2. James M. Oleske Jr. (Lewis and Clark), Obamacare, RFRA, and the Perils of Legislative History: Professor Oleske argues that the legislative history of RFRA “casts considerable doubt” on the claim (most prominently advanced by Professor Douglas Laycock) that there was universal congressional agreement at the time of RFRA’s passing that the statute would apply to for-profit corporations. Professor Oleske concludes that it would be better for the Court to interpret RFRA in light of its own pre-1990 jurisprudence.

3. Carolyn Homer Thomas (Quinn, Emmanuel), The Copyright Act’s Licensing Exemption for Religious Performances of Religious Works is Unconstitutional. Ms. Thomas argues that the exemption of a licensing requirement for dramatic works with a sufficiently religious content violates the Establishment Clause, relying especially (see pp.  67 and following) on the Supreme Court’s opinion in a RLUIPA case, Cutter v. Wilkinson.

4. Edward A. Zelinsky (Cardozo), The First Amendment and the Parsonage Allowance: Professor Zelinksy discusses the justifications for parsonage exemption, which permits clergy to exclude their housing expenses from taxable income, in the context of criticizing a recent district court opinion striking down the parsonage exemption as a violation of the Establishment Clause.

5. Alan E. Brownstein (UC Davis), Town of Greece v. Galloway: Constitutional Challenges to State Sponsored Prayers at Local Government Meetings: In this lecture, Professor Brownstein considers the Galloway case as well as the constitutionality of legislative prayer generally. Professor Brownstein also offers a set of guidelines that, if followed by a municipality, would render legislative prayer constitutional.

The Weekly Five

The Weekly Five highlights articles about abortion, neutrality in First Amendment jurisprudence; the difficult but necessary task of speaking about religion in legal language; Augustine; and religion and legal pluralism.

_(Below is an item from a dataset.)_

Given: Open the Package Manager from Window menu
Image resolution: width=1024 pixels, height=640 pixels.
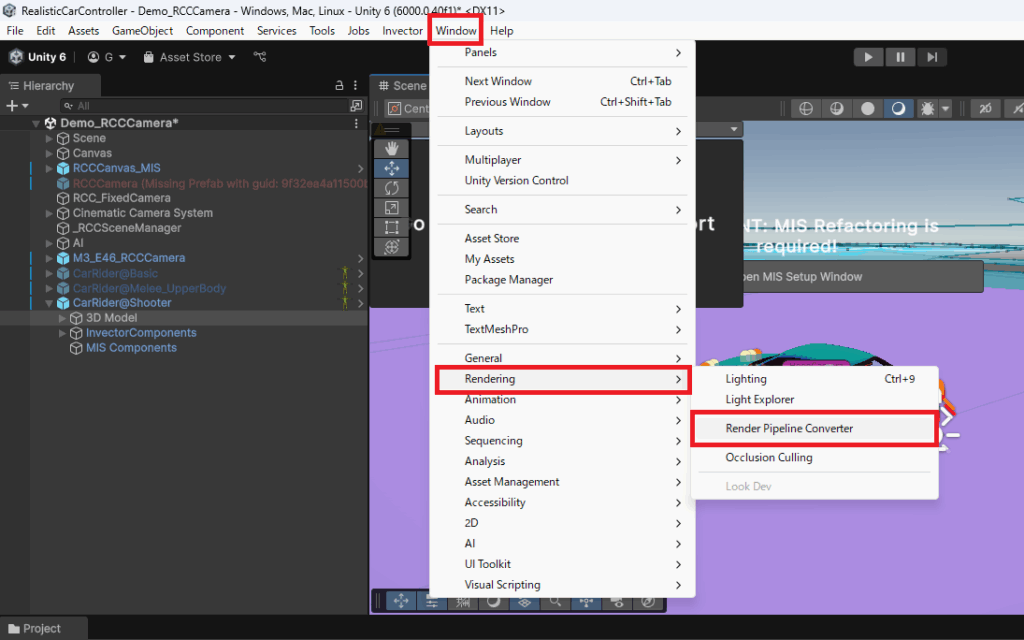Looking at the screenshot, I should coord(508,280).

1. Michael Stokes Paulsen (Minnesota), Kermit Gosnell and ‘Uncle Tom’s Cabin. Professor Paulsen argues that the events in the Gosnell case can serve the same function in the abortion context as did Harriet Beecher Stowe’s novel for the abolitionist context.

2. Corey L. Brettschneider (Brown), Value Democracy as the Basis for Viewpoint Neutrality: A Theory of Free Speech and Its Implications for the State Speech and Limited Public Forum Doctrines. Professor Brettschneider tackles the problem of the baseline in neutrality doctrines, arguing for the protection of the rights of people to make up their minds and speak free from the threat of coercive punishment, in conjunction with the state’s obligation to  defend the values that underlie these rights and to criticize expressions of hate that oppose them. With implications for free speech and religion clause doctrine.

3. James Boyd White (Michigan), Talking About Religion in the Language of the Law: Impossible But Necessary. An older paper of Professor White that has just been posted and is well worth checking out. The piece discusses various reasons for the difficulty of speaking about religion in legal contexts, including some internal to American constitutional history and structure, and others that are more sociological or conceptual in nature.

4. James Boyd White (Michigan), The Creation of Authority in a Sermon by St. Augustine. Another paper by Professor White published as part of a symposium honoring the work of Professor Joseph Vining. The piece discusses a sermon in which Augustine explicates the Ten Commandments and the transformation of those Commandments by Jesus in his Sermon on the Mount. Professor White uses that transformation to reflect on the nature of authority as the giving of life to text.

5. Haider Ala Hamoudi (Pittsburgh), Decolonizing the Centralist Mind: Legal Pluralism and the Rule of Law. Professor Hamoudi criticizes the view that the rule of law must give exclusivity or even primacy to state law systems and argues that those who are intent on rule of law centralization in the state are pressing a fantastical program. Professor Hamoudi draws on the example (one with which he has great familiarity) of Shi’i dominated central and southern Iraq to make these points.